◆ Work instruction
Print, exactly as written, the line containing "Best Restaurants (478, 241)" and every line after it, ending with the final line of the data below.

◆ Exercise inputs
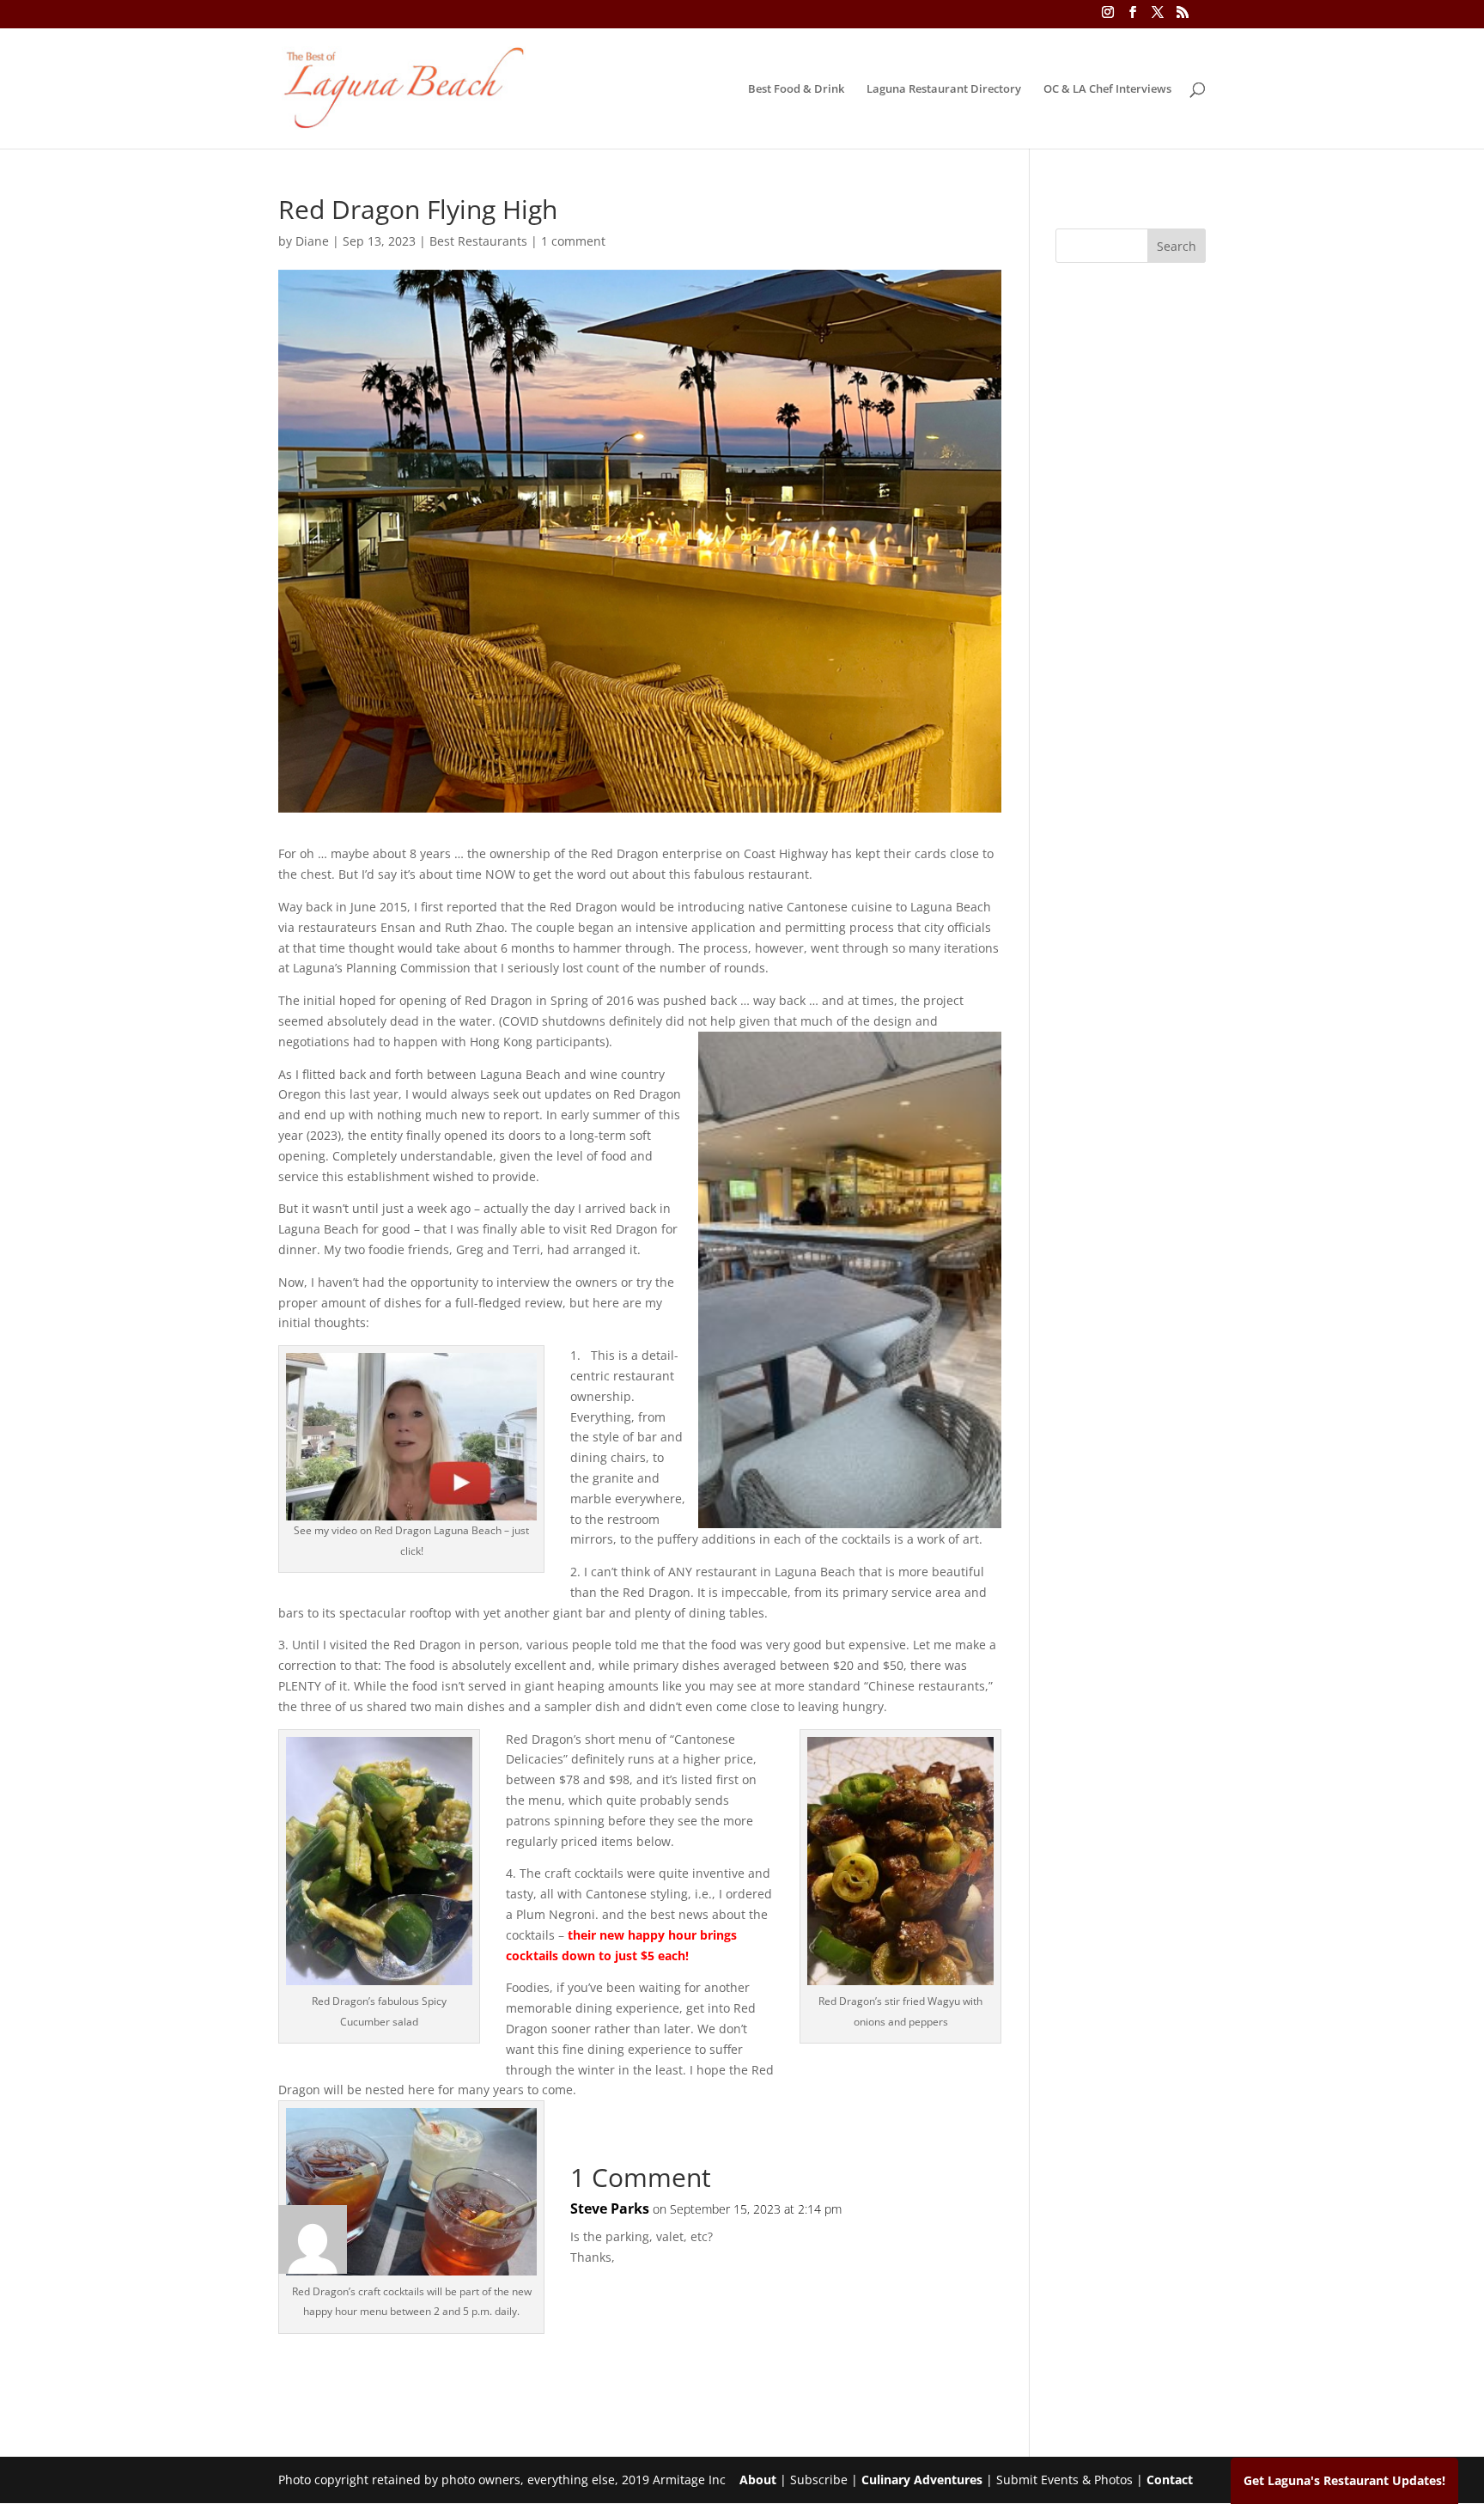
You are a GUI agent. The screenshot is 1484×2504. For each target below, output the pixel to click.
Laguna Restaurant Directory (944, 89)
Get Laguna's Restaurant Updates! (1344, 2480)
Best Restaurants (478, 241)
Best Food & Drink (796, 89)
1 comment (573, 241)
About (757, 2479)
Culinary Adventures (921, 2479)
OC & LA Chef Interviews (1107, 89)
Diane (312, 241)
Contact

◆ Solution
Best Restaurants (478, 241)
Best Food & Drink (796, 89)
1 comment (573, 241)
About (757, 2479)
Culinary Adventures (921, 2479)
OC & LA Chef Interviews (1107, 89)
Diane (312, 241)
Contact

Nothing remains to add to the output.